[Supplied records]

/---

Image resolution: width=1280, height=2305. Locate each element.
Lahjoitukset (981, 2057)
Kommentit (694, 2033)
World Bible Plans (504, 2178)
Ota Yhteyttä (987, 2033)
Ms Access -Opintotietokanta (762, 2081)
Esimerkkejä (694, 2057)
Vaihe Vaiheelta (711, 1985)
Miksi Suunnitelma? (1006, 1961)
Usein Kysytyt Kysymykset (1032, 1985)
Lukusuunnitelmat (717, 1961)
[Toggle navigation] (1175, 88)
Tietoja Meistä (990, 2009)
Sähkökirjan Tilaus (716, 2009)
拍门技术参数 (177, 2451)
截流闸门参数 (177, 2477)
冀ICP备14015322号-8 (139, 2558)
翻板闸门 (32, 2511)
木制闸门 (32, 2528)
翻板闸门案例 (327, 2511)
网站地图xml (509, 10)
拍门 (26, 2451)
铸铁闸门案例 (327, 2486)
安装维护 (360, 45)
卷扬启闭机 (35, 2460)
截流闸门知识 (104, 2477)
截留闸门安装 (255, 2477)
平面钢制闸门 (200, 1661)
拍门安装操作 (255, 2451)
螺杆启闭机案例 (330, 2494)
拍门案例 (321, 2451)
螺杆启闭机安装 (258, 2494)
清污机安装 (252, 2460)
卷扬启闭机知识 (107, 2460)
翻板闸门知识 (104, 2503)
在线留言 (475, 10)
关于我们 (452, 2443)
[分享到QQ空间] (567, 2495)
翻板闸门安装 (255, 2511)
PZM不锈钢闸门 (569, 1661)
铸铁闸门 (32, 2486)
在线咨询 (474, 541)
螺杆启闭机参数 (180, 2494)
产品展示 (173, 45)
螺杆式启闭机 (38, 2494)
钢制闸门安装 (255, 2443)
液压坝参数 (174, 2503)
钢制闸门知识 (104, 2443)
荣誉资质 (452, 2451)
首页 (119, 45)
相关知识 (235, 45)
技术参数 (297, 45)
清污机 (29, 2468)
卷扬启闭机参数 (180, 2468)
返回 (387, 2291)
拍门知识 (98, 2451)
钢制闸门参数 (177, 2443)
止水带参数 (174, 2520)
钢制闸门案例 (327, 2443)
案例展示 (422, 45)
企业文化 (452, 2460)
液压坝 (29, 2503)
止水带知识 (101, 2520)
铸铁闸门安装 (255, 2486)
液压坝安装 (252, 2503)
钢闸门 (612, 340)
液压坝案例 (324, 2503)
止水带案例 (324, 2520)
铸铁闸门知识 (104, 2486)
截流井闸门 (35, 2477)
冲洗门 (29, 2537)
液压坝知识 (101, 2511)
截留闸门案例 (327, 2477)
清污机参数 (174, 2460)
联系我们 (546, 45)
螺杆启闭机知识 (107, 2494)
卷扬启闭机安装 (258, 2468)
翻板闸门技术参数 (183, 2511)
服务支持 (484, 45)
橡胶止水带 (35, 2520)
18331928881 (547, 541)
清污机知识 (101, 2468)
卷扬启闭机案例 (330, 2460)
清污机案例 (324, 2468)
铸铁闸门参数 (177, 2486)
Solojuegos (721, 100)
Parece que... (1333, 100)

\---

[About this exercise]
Transcribe the entire listing above exactly.

[Exercise response]
Image resolution: width=1280, height=2305. Locate each element.
Lahjoitukset (981, 2057)
Kommentit (694, 2033)
World Bible Plans (504, 2178)
Ota Yhteyttä (987, 2033)
Ms Access -Opintotietokanta (762, 2081)
Esimerkkejä (694, 2057)
Vaihe Vaiheelta (711, 1985)
Miksi Suunnitelma? (1006, 1961)
Usein Kysytyt Kysymykset (1032, 1985)
Lukusuunnitelmat (717, 1961)
[Toggle navigation] (1175, 88)
Tietoja Meistä (990, 2009)
Sähkökirjan Tilaus (716, 2009)
拍门技术参数 (177, 2451)
截流闸门参数 (177, 2477)
冀ICP备14015322号-8 (139, 2558)
翻板闸门 (32, 2511)
木制闸门 (32, 2528)
翻板闸门案例 (327, 2511)
网站地图xml (509, 10)
拍门 (26, 2451)
铸铁闸门案例 (327, 2486)
安装维护 (360, 45)
卷扬启闭机 (35, 2460)
截流闸门知识 (104, 2477)
截留闸门安装 (255, 2477)
平面钢制闸门 (200, 1661)
拍门安装操作 (255, 2451)
螺杆启闭机案例 (330, 2494)
拍门案例 (321, 2451)
螺杆启闭机安装 (258, 2494)
清污机安装 (252, 2460)
卷扬启闭机知识 (107, 2460)
翻板闸门知识 (104, 2503)
在线留言 (475, 10)
关于我们 (452, 2443)
[分享到QQ空间] (567, 2495)
翻板闸门安装 (255, 2511)
PZM不锈钢闸门 (569, 1661)
铸铁闸门 (32, 2486)
在线咨询 (474, 541)
螺杆启闭机参数 (180, 2494)
产品展示 (173, 45)
螺杆式启闭机 (38, 2494)
钢制闸门安装 (255, 2443)
液压坝参数 (174, 2503)
钢制闸门知识 (104, 2443)
荣誉资质 (452, 2451)
首页 (119, 45)
相关知识 (235, 45)
技术参数 (297, 45)
清污机 (29, 2468)
卷扬启闭机参数 (180, 2468)
返回 (387, 2291)
拍门知识 (98, 2451)
钢制闸门参数 (177, 2443)
止水带参数 (174, 2520)
钢制闸门案例 (327, 2443)
案例展示 (422, 45)
企业文化 (452, 2460)
液压坝 (29, 2503)
止水带知识 (101, 2520)
铸铁闸门安装 (255, 2486)
液压坝安装 (252, 2503)
钢闸门 (612, 340)
液压坝案例 (324, 2503)
止水带案例 (324, 2520)
铸铁闸门知识 (104, 2486)
截流井闸门 (35, 2477)
冲洗门 (29, 2537)
液压坝知识 (101, 2511)
截留闸门案例 (327, 2477)
清污机参数 (174, 2460)
联系我们 (546, 45)
螺杆启闭机知识 (107, 2494)
卷扬启闭机安装 (258, 2468)
翻板闸门技术参数 (183, 2511)
服务支持 (484, 45)
橡胶止水带 (35, 2520)
18331928881 (547, 541)
清污机知识 (101, 2468)
卷扬启闭机案例 (330, 2460)
清污机案例 (324, 2468)
铸铁闸门参数 (177, 2486)
Solojuegos (721, 100)
Parece que... (1333, 100)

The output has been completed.